Crim. No. 863.
May 29, 1922.
APPEAL from a judgment of the Superior Court of Los Angeles County. Russ Avery, Judge. Affirmed.
The facts are stated in the opinion of the court.
Orfila Orfila and Robert J. Adcock for Appellant.
U.S. Webb, Attorney-General, and John W. Maltman, Deputy Attorney-General, for Respondent.
Defendant appeals from a judgment upon a verdict of guilty of murder in the second degree and from an order denying his motion for a new trial. The evidence substantially establishes the following among other facts: On a Saturday night and Sunday morning a dance was given at the house of Emilio Duran, at Lankershim. The members of the party consumed a considerable amount of intoxicating liquor and on Sunday morning, as the dancers were leaving, a dispute arose between one Reza and one Dalgado. During the difficulty, which appears to have been more or less of a free-for-all fight, Emilio Duran received a knife wound from which he shortly afterward died. The defendant was observed by witnesses brandishing a knife at the door of the Duran home at which time he made the statement that he would permit no one to leave the house. This was shortly preceding the time that the deceased was stabbed. It was testified also that the defendant stabbed Juan Duran, the father of the deceased, and another party named Escarziga.
 It is not contended that the evidence was insufficient to sustain the verdict, but the appeal is based upon several alleged errors, first of which is that the court restricted the testimony of character witnesses, refusing to permit them to state the defendant's reputation for truth, honesty, and integrity. This ruling by the court was a proper one. ( People v. Cowgill, 93 Cal. 596 [29 P. 228], and People v. Fair, 43 Cal. 137.)
 Maria Salisado was called as a witness on behalf of the defendant. On cross-examination she was asked whether or not, upon a certain occasion subsequent to the killing, her mother did not tell her that Jose Romero took a large knife with which he used to kill hogs to the dance. This was objected to upon cross-examination and the objection was overruled. The witness answered the question. It cannot be said that the court's ruling upon this was prejudicial, even though erroneous, because almost the identical question was asked in another part of the cross-examination and an answer permitted by the defendant without objection. This question was as follows: "Did not your mother state, in your presence, on the 23d of August, 1921, the time which I have mentioned, that Jose Romero took the knife which he had in the house and used to kill hogs to the dance with him that night?"
 It is urged that the court erred in allowing an amendment of the record of the daily transcript of testimony to supply some language which the reporter had omitted. The matter was one entirely within the court's own knowledge, the evidence having been received in its presence, and it was not necessary to call any witnesses to testify concerning the matter before the order was made. The notes of the shorthand reporter and his transcript made from them are only prima facie evidence of the testimony. (Sec. 273, Code Civ. Proc.) It is the duty of the judge to make the record contain the language used. This was directly decided in People v. Cox, 76 Cal. 281 [18 P. 332], concerning the instructions and the same principle applies to the testimony.
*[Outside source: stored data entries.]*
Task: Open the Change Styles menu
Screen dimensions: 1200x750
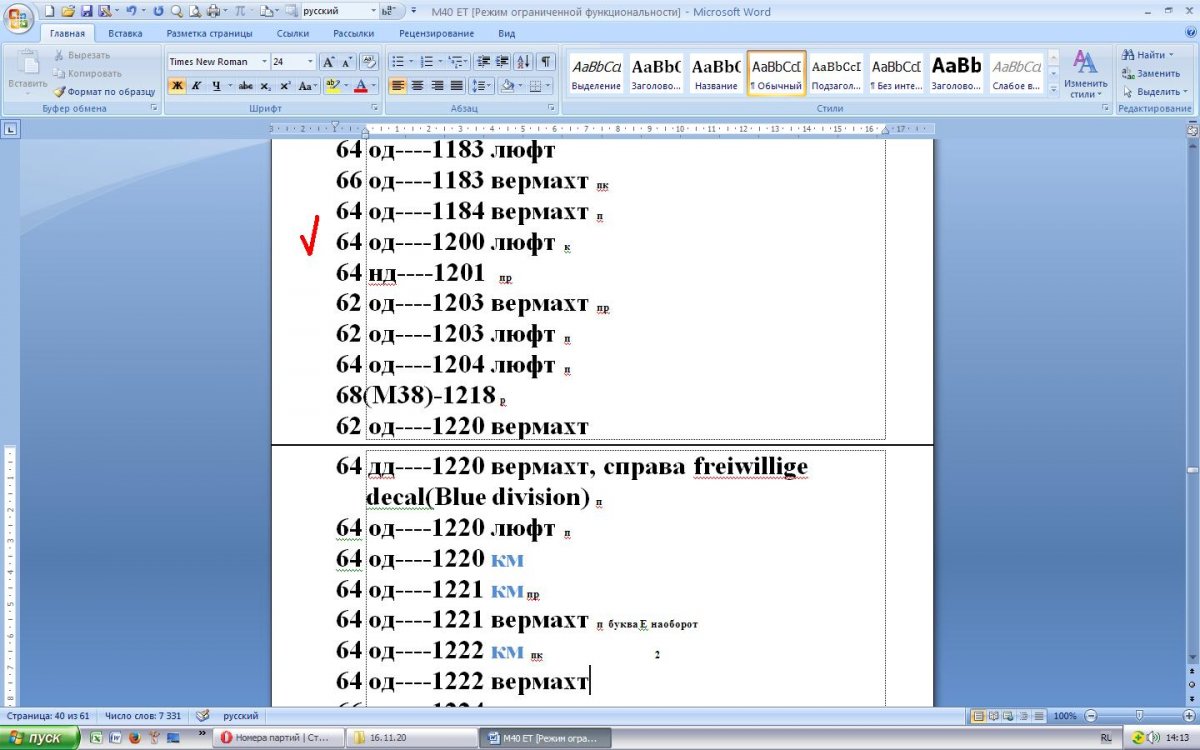Action: click(1084, 75)
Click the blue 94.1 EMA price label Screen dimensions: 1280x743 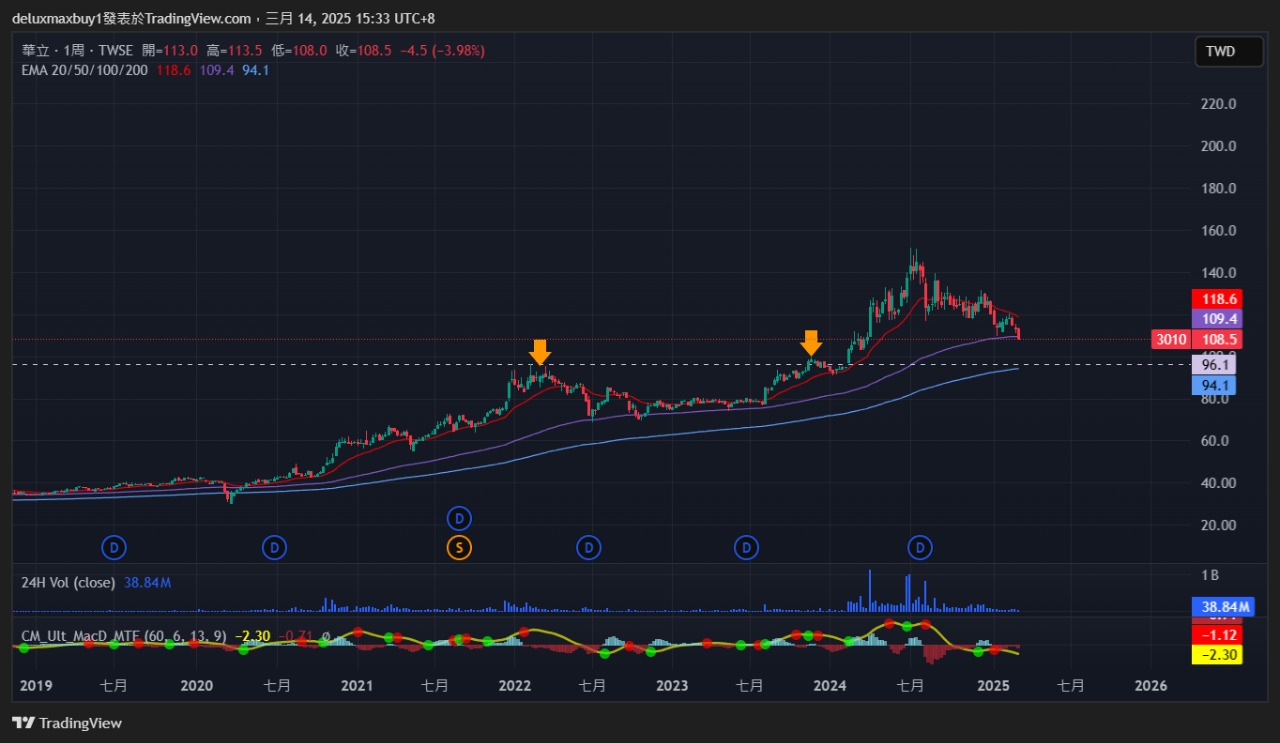[x=1217, y=385]
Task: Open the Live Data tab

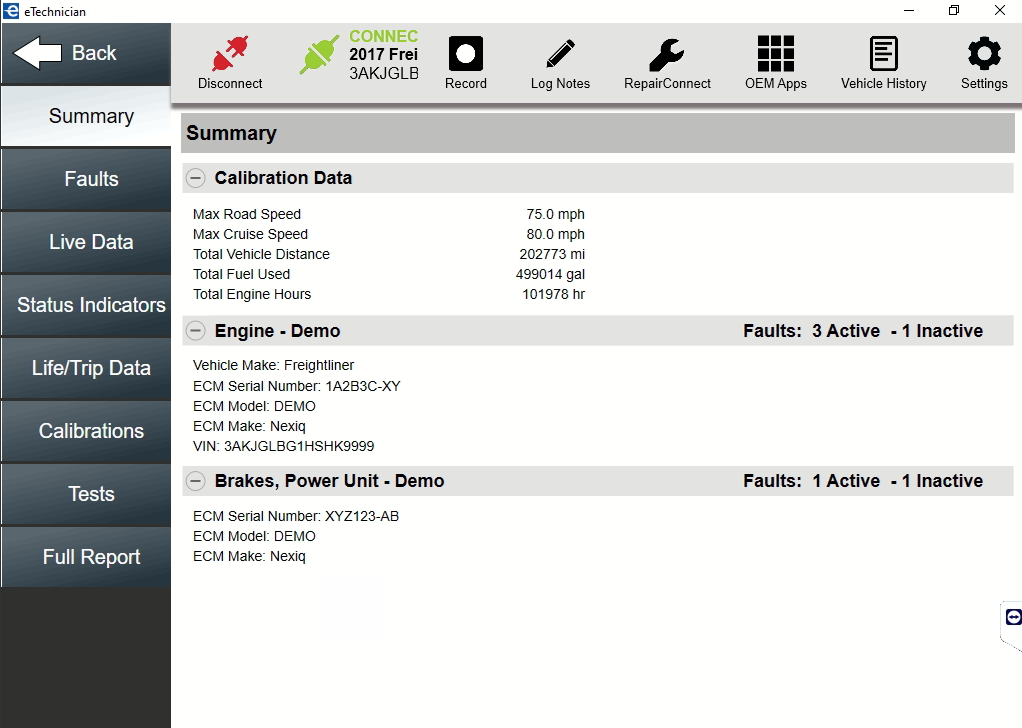Action: (x=85, y=242)
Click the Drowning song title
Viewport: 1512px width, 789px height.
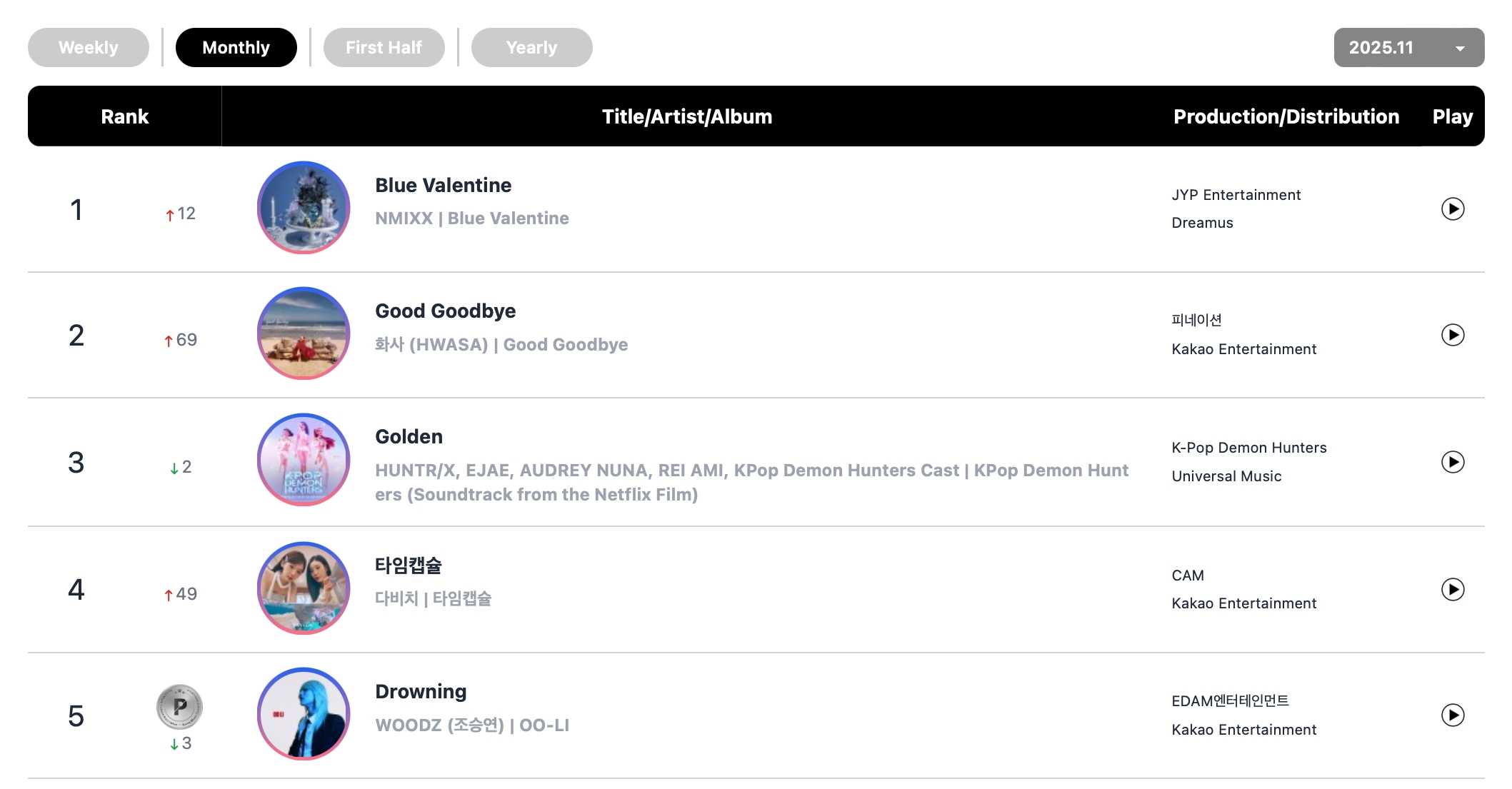pos(421,692)
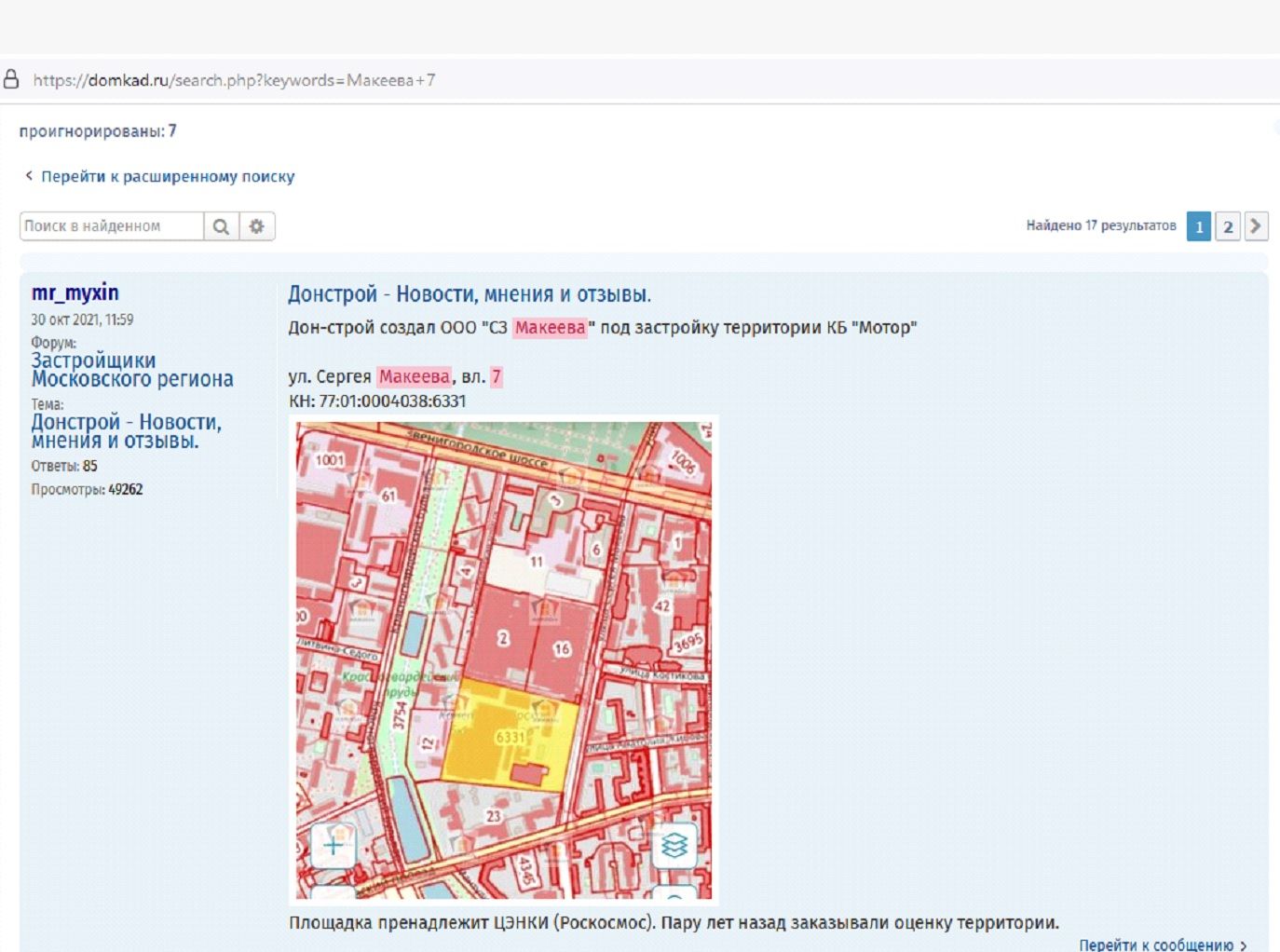Open 'Перейти к расширенному поиску' link
The height and width of the screenshot is (952, 1280).
[167, 176]
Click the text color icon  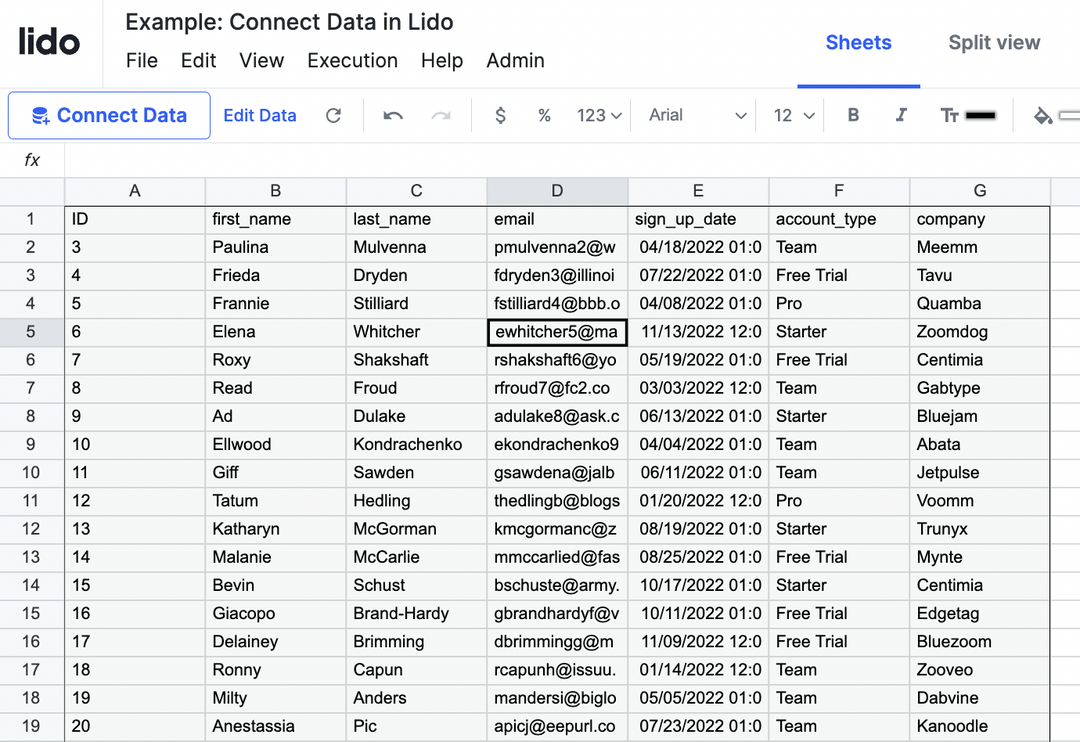(948, 115)
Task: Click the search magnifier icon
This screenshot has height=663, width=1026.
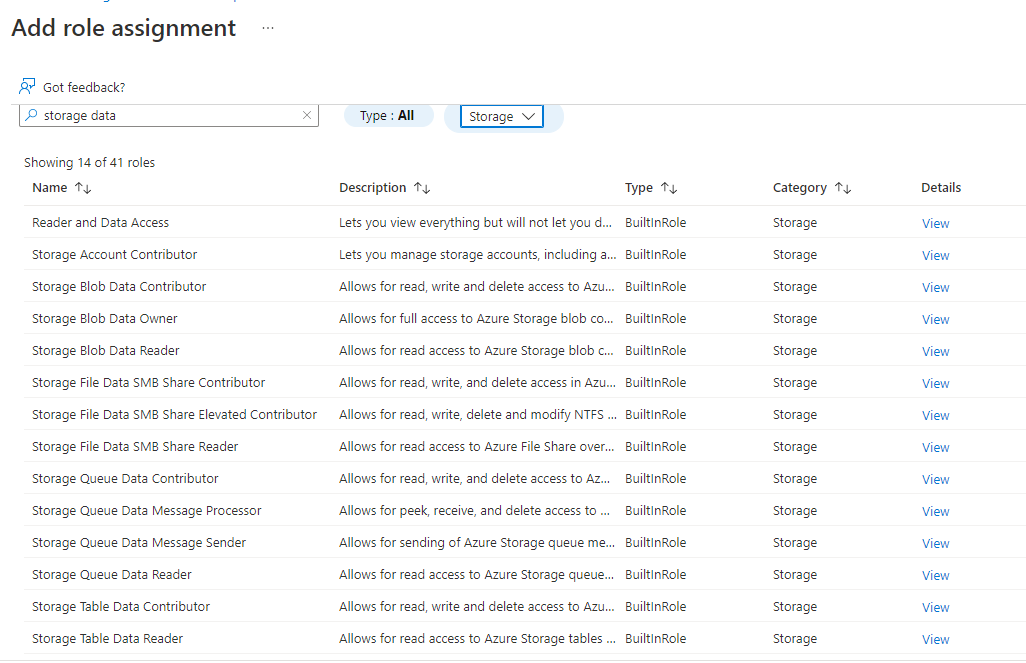Action: click(31, 116)
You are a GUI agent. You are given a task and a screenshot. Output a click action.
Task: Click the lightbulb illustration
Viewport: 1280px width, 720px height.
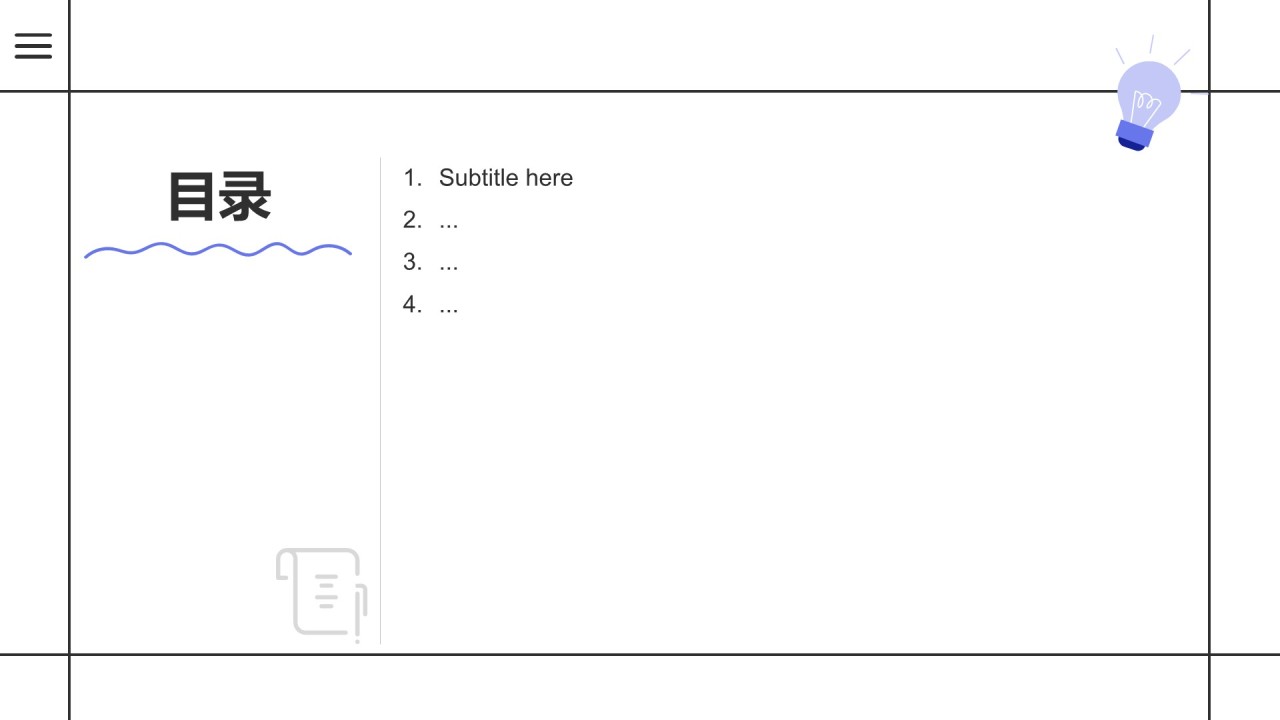(1148, 95)

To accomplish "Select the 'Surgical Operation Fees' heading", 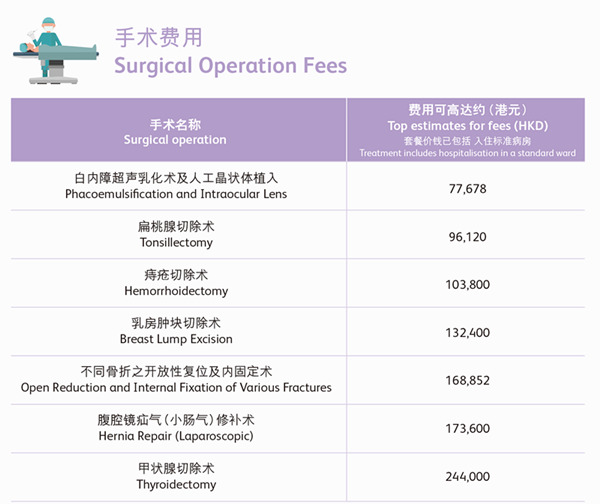I will (x=230, y=66).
Objection is made to several rulings of the court on the taking of the testimony of the witness Krause. As to those pertaining to questions on direct examination, the objections urged upon appeal were not stated when the questions were asked and the court's ruling made. The same witness was called by the prosecution in rebuttal and was shown a shirt. This he testified was the one which defendant was wearing when he was arrested soon after the homicide. To this evidence objection was made that it was not proper as rebuttal. The defendant had testified that during the fight he had been wounded in several places and had bled a great deal. The shirt was offered to rebut this testimony. For that purpose it was competent and relevant. The fact, if it were one, that there were no blood stains on it, would be a matter to be weighed by the jury in determining whether or not the defendant's statements about having been injured were true. However, if it had such stains, this would, of course, corroborate his testimony.
We find no error in the record and the judgment is, therefore, affirmed.
Finlayson, P. J., and Works, J., concurred.